Quantcast
Stephen O’Malley brinca no escuro

Stephen O’Malley brinca no escuro

2016-02-27, Musicbox
Tiago da Bernarda
9
  • 9
  • 7
  • 8

O Musicbox, em Lisboa, retomou a celebração do seu 10º aniversário, desta vez com Stephen O’Malley, Filipe Felizardo e Process of Guilt.

O Musicbox está de parabéns. Marca este ano o 10º aniversário da sala lisboeta que dinamizou o antigo espaço do Texas Bar. Não vá a data passar despercebida, organizaram um ciclo eclético de concertos especiais, espaçados ao longo do ano. No sábado passado, ofereceram brindes à porta: tampões para os ouvidos. Isto em antecipação ao regresso do magnata do drone, Stephen O’Malley. O cofundador dos Sunn O))) foi o convidado que encabeçou uma noite densa e barulhenta. E foi fantástico!

Quem entrasse pela porta da frente não conseguia desviar o olhar. Via-se de longe uma parede de amps e colunas que cobriam o palco, aguardando a chegada de O’Malley. Antes disso, foi Filipe Felizardo quem subiu ao palco. Pousa um modesto custom amp (com madeira despida do tweed do Blues Deluxe que o inspirou) em frente ao gear de O’Malley e agracia-nos com o seu característico mas imprevisível noise, algo que já faz desde muito, mas que se afasta do circuito noise e drone português porque, sinceramente, tal circuito não existe.

Uma jogada interessante num jogo em que tudo vale

Mantém então aquele estatuto perpétuo de cacofonia erudita com ocasionais riffs de blues rock. Uma jogada interessante num jogo em que tudo vale, mas que pareceu confundir a malta não familiarizada com o seu trabalho. Desde início, o guitarrista português posicionou-se de frente para o seu amplificador, fazendo-lhe frente, ocasionalmente virando as costas para o público para brincar com o feedback, e interpretou o seu repertório de rajada. Houve apenas uma ligeira pausa que abriu espaço para alguns aplausos, aos quais Felizardo respondeu com um beijinho soprado em direcção ao público.

Pouco tempo depois, Stephen O’Malley atravessa o palco com uma t-shirt de Darkthrone vestida. Coloca-se na posição habitual, do lado direito, encostado aos seus amps e às colunas tapadas com fita adesiva (oxalá que alguém visse um artista DIY assumido rodeado pelo logo da Marshall).

Há ordem e catarse a ressoar daquelas colunas.

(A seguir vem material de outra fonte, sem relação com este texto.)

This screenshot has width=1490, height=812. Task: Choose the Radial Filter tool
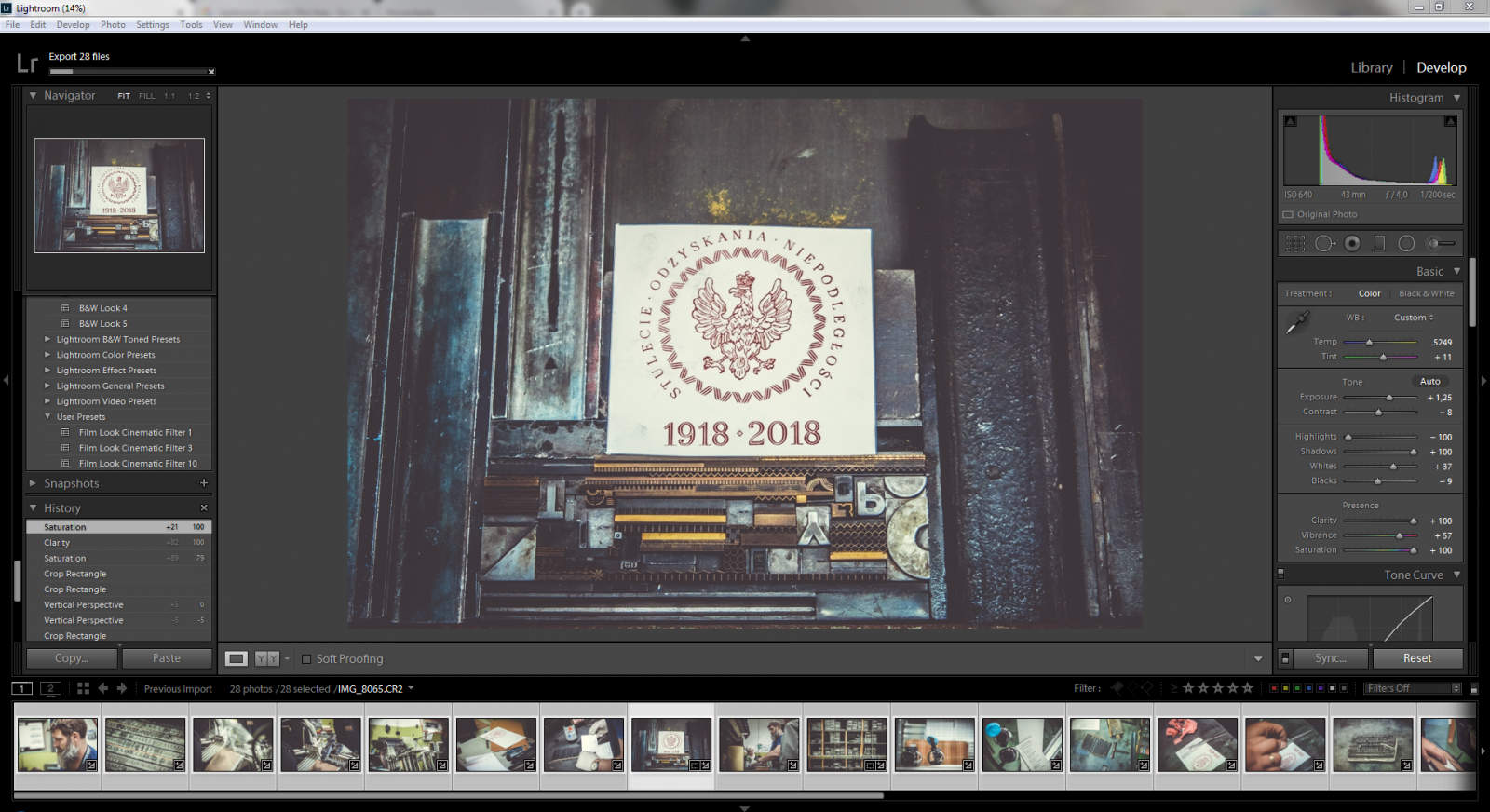coord(1406,244)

Ao contrário do que nos foi apresentado na primeira actuação, o som que O’Malley perpetua é calculado e estruturado. Há ordem e catarse a ressoar daquelas colunas. Visualmente minimalista, as luzes de palco apagadas fizeram-se acompanhar apenas por imagens escuras de pingos a escorrer por fendas cavernosas alternando com uma espécie de vórtice branco. Ideal como fundo para um guitarrista que, durante mais de 15 anos de vida, rodeou-se de música ambiente espessa e nebulosa.

Podia-se dizer que faltava ali qualquer coisa. Outra guitarra, um synth macabro até. Ou que apresentou-se como um lado B de Sunn O))). Mas a verdade é que nunca o vimos como se estivesse sozinho. O gear era a sua banda. Neste caso, um conjunto de fantoches que O’Malley controla com facilidade, cada um com uma função específica. Um EQ megalítico.

São os devaneios de um engenhoso de som.

No final, levanta a guitarra ao ar, como se fosse aquela Travis Bean 1000S fosse o corpo de Cristo, e vai-se embora. Aquilo não era suposto ser um espectáculo, muito menos concerto para encore. São os devaneios de um engenhoso de som.

Só depois é que entraram os Process of Guilt. Natural que tenham sido guardados para último, dado que precisaram de cinco pessoas para arrumar todo o material de O’Malley.

Os portentosos do doom acabaram por reanimar o público que ainda se encontrava em transe graças à actuação anterior. Com resquícios industriais, a banda liderada por Hugo Santos abriu com um rugido provocador. Havia adrenalina dentro e fora de palco, maioritariamente exteriorizado por headbanging. E, assim de repente, os Process reafirmaram-se como um dos mais vigorosos nomes a sair do underground português. Já a facilidade com que dominaram o público evidencia isso mesmo.

Mesmo com a voz a enfraquecer gradualmente (repercussões do inverno, confessou-nos o vocalista durante o soundcheck), conseguiram embrulhar bem a noite. Foram o shot de tequilla depois de uma caneca alta de cerveja artesanal.

Ou, de uma forma mais convencional, a cereja no topo do bolo.